Quelques milliers d’années plus tard, au carrefour de l’histoire et de la civilisation, le lecteur de choses bues se prend à penser que les vignes aux couleurs d’automne signent les plus beaux paysages de Marianne ; dans le déploiement des terroirs, il contemple la variété des cépages, leurs respectives méthodes de taille et de conduite. Puis, il suit les maîtres de chais dans l’ombre profonde des caves où la bouillonnante vinification précède le silencieux et non moins mystérieux vieillissement des crus. Il se plait à discerner les assemblages et distinguer les millésimes ; il n’oubliera plus le classement opéré à l’occasion de la foire universelle de 1855 ; et se souviendra de l’année exceptionnelle que fut 1947. Lorsqu’il retrouve la lumière du jour dans le verre de dégustation, il laisse le sublime ravissement l’envahir; en ce moment privilégié, oublierait-il de faire à certaines caves coopératives une place dans cette planète des sens ? Impossible, car des trésors d’ors rouges et blancs sommeillent en leurs entrailles pour régaler des amateurs peu fortunés.

Parler de journalisme, de littérature, de géographie ou d’histoire, voire d’œnologie ou de sociologie, ne saurait dispenser d’en référer à la politique, devenue depuis longtemps une science.
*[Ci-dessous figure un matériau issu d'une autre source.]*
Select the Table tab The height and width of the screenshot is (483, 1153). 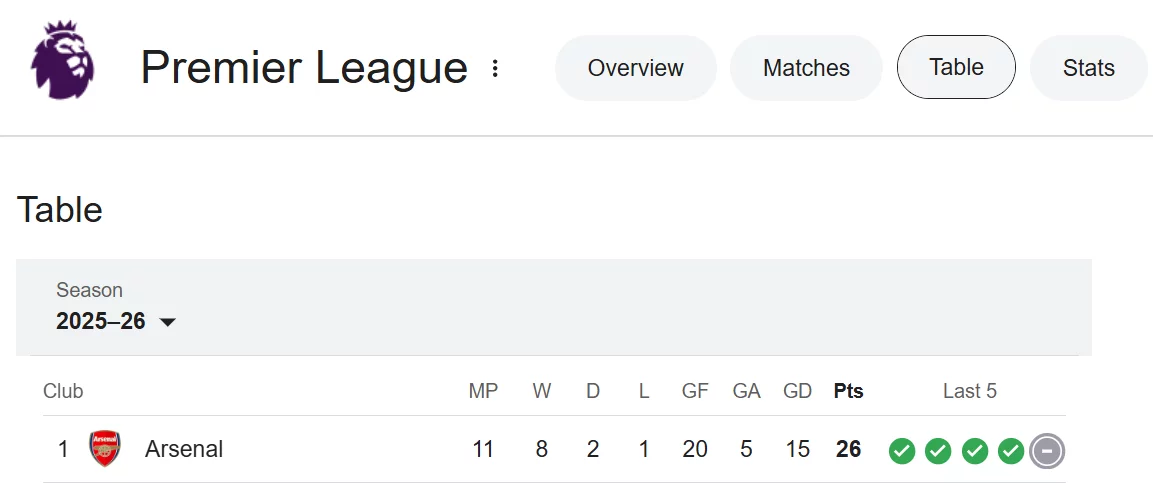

Taire l’apport que représente le livre de Jacques Dupont dans la défense des vins français, serait affaiblir ses mérites. C’est donc tout naturellement que les liens entre vin et politique peuvent être mis en exergue, en reprenant deux affirmations de l’auteur amplement étayées au fil des pages. La première convainc que boire du vin avec savoir et modération n’est pas synonyme d’enivrement. L’engagement du journaliste pour une reformulation de la loi Evin (1991) est connu depuis qu’il a signé, dans le Spécial Vins 2008, un article pétri de rigueur et de sagesse. Le rappel qu’il fait de la loi américaine sur la prohibition dans l’entre-deux-guerres convie, avec humour, à retrouver le sens de la mesure. Et, pour faire bon poids, le narrateur n’omet pas de rappeler que le vin a longtemps fait partie de la pharmacopée comme de la recommandation médicale.
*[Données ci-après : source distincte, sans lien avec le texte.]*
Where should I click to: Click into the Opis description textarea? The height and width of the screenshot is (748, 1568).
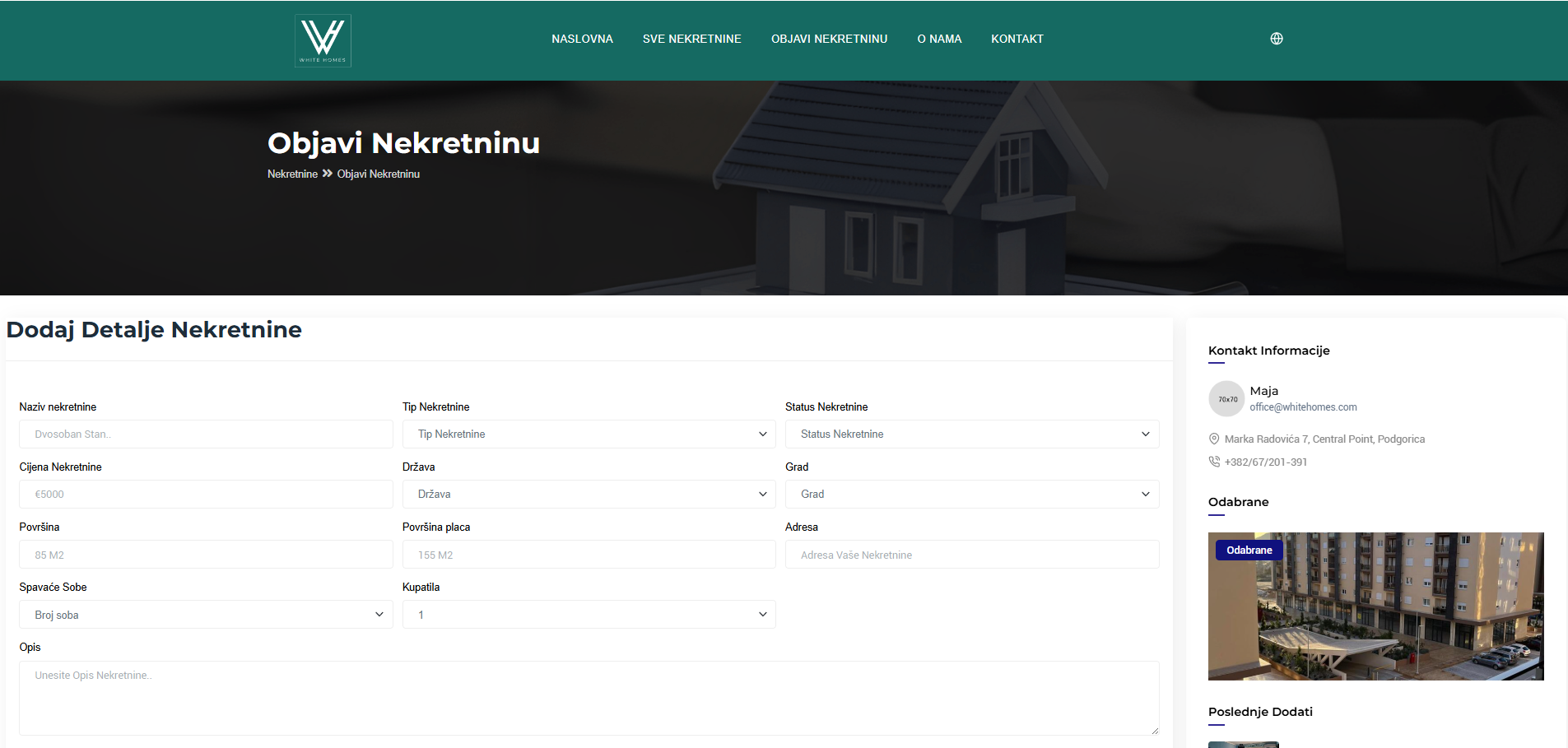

La deuxième affirmation associe la spécificité du terroir et la main de l’homme en signes distinctifs des appellations dont bon nombre d’entre elles sont repérées au cours des siècles monastiques ; elle conduit à acter pour la défense de la législation française en la matière. Une défense intelligente, c’est-à-dire non figée mais adaptée aux évolutions locales. Faut-il redire ici que les lois de 1905 et 1919 sur les appellations d’origine, ont répondu à la pressante demande des vignerons, et que ceux-ci ont sollicité, dès la mise en place du Comité National des Appellations d’Origine (CNAO, futur INAO), les reconnaissances attendues. S’il est vrai que le terroir est un privilège permanent à préserver et faire valoir, de nouveaux textes européens peuvent-ils mettre à plat les futurs territoires du vin, défaisant la pyramide patiemment peaufinée entre palais Bourbon et palais du Luxembourg ? L’uniformité n’a jamais été signe d’efficace savoir-faire, tout comme aucun laxisme ne saurait se porter garant de qualité. Les lois qui ont défini le vin comme « le produit de la fermentation du jus de raisin frais » sont-elles plus que jamais obsolètes ?
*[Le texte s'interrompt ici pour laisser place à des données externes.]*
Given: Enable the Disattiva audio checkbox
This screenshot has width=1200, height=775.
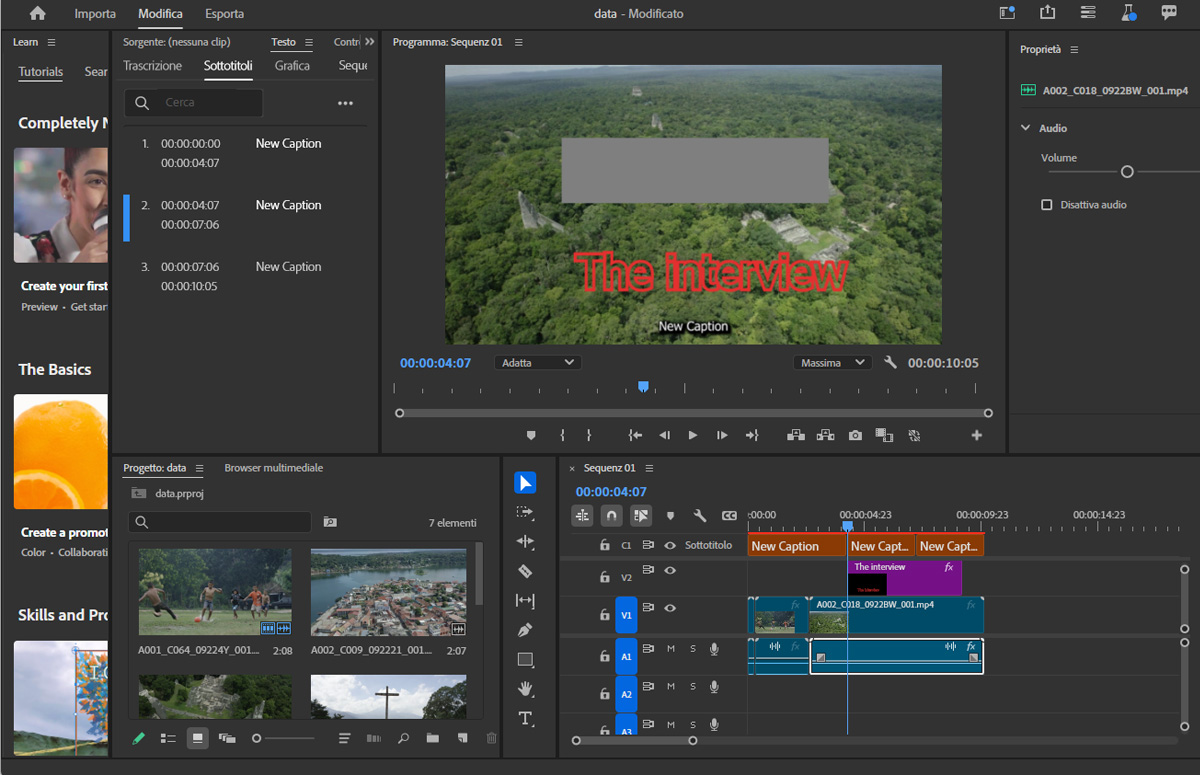Looking at the screenshot, I should 1047,205.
L’auteur dit clairement qu’il y a de grands vins partout où il y a de grands vignerons ; et de la grande couture au prêt à boire, l’offre des vins français est fantastique. Spécialiste avisé, il ne craint pas d’affirmer que le consommateur un tant soit peu informé, loin de se perdre dans la diversité de l’offre, se montre désireux d’en savoir plus ; mieux encore, il est prêt à satisfaire ses choix en fonction des circonstances. C’est dire combien est assuré l’avenir de la très nuancée palette des vins made in France offerte aux amateurs du monde entier. N’en déplaise aux opportunistes qui se rallient toujours aux conditions des maîtres du marché, quels que soient les sacrifices à faire, et les reniements à opérer.

Loin des sentiers battus, et fort de ses études d’histoire en Sorbonne autant que de son nez à nul autre pareil, Jacques Dupont fait rougeoyer en douceur les braises éparpillées à travers les vignobles de France. Le témoignage d’un fin connaisseur du monde du vin est aussi précieux pour les vignerons que pour leurs élus ; les gourmets du vin sont en bonne compagnie.